Timo Penttilä and Kari Virta designed the Sampola Adult Education Centre and folk school in the district of Kaleva in Tampere on the basis of their 1959 winning competition proposal. The building is one of the central examples of Finnish expressive Rationalism of the 1960s, an approach occupying the middle ground between the organic Modernism represented by Alvar Aalto and Constructivism inspired by Ludwig Mies van der Rohe. Sampola’s streamlined modernist wing buildings and the sculptural mass of the main auditorium complementing them have been sensitively placed in a location that is complex regarding the cityscape. The building, which represents the most refined concrete construction of its time, has stood the test of time both technically and architectonically.

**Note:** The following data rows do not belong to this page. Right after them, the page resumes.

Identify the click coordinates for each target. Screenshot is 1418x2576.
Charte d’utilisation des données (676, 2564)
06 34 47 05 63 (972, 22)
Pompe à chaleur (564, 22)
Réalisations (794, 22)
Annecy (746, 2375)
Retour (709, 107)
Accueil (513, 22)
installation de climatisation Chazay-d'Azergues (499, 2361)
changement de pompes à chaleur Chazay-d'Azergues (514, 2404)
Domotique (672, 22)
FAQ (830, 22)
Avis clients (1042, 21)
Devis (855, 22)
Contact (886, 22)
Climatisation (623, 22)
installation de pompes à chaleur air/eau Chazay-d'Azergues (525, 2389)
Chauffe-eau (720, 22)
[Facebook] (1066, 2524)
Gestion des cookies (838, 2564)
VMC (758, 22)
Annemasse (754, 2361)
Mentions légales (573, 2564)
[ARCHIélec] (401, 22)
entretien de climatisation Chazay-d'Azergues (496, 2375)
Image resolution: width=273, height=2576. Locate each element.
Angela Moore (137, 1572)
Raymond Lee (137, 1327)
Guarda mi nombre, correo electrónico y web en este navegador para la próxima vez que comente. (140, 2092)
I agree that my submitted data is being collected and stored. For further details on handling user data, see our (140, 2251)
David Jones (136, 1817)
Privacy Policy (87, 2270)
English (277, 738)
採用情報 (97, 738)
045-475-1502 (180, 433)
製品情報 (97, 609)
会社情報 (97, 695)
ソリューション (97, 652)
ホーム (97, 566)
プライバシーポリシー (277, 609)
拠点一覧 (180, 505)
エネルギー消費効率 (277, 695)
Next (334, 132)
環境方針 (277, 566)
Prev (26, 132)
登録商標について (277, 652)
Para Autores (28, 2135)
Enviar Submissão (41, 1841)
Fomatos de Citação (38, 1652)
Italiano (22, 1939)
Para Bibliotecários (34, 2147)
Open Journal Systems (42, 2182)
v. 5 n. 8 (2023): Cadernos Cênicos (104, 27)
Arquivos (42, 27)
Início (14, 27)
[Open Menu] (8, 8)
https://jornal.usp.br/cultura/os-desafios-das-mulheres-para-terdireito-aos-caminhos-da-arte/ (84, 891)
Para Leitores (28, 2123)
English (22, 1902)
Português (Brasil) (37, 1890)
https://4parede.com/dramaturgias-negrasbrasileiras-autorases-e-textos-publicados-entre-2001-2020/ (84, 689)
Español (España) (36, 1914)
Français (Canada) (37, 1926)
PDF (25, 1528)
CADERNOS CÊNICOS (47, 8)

In the middle of the planning of the renovation, a second main function for the building was introduced, in addition, to the adult education centre, namely an arts-based high school. According to Sinikka Kouvo and Erkki Partanen, the biggest challenge in altering the building for the needs of the new high school was in preserving its inspiring and well-preserved streamlined appearance. Certain solutions which clearly deviate from the building’s original expression were necessary.
Placing the new room programme in the existing building was a laborious task. The original distinctive architecture and the bearing structures were mainly preserved. The greatest changes were carried out in the low section surrounding the courtyard, where the specialised facilities for art education were placed. When renewing the use of the building and the ventilation system, it was possible to return the skylights that had been covered up in previous renovations, and which is a way give the teaching facilities an atelier-like character.
On the courtyard side, an approximately 100 m2 extension has been added for the purpose of providing a lift and storage spaces. New concepts of learning environments have added their elements to the interiors. The old wide corridors have partly been furnished as E-learning stations.